Personal information
- Full name: Leonildo Lima Batista
- Date of birth: 1 October 1956 (age 69)
- Place of birth: São Vicente, Cape Verde
- Height: 1.75 m (5 ft 9 in)
- Position: Midfielder

Senior career*
- Years: Team / Apps / (Gls)
- Castilho (Mindelo)
- 1976–1988: Panionios / 304 / (23)
- 1988–1992: Charavgiakos / 107 / (6)

Managerial career
- 1992–1994: Messolonghi
- 1995–1996: Charavgiakos
- 1998–1999: Dorikos
- 2003–2004: Achaiki
- 2004–2005: Pannaxiakos
- 2005–2006: Ariadni Naxou
- 2006: Thiva
- 2006: Pannaxiakos
- 2007–2008: Ermis Ermioni
- 2010–2011: Attalos
- 2011–2018: Panionios (assistant)
- 2018–2019: Pannaxiakos

= Noni Lima =

Cape Verdean football manager (born 1956)

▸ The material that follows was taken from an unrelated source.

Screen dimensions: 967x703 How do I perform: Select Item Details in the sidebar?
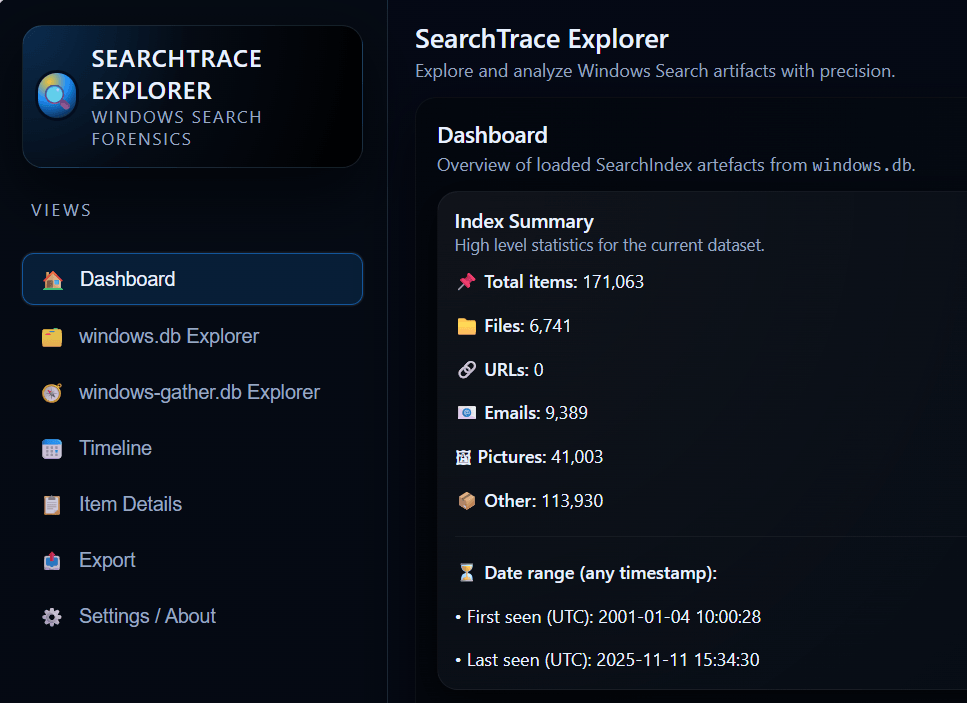point(130,504)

Noni Lima (Νόνι Λίμα; born 1 October 1956) is a Cape Verdean football manager and former footballer.

==Club career==

Lima started his career with Greek side Panionios, where he was regarded as one of the club's most important players.

==International career==

After retiring from professional football, Lima worked as a manager.

==Style of play==

Lima mainly operated as an attacking midfielder and could operate in other positions.

==Personal life==

Lima is the uncle of the Greek international footballer, Daniel Batista Lima and the father of Greek footballer Konstantinos Lima.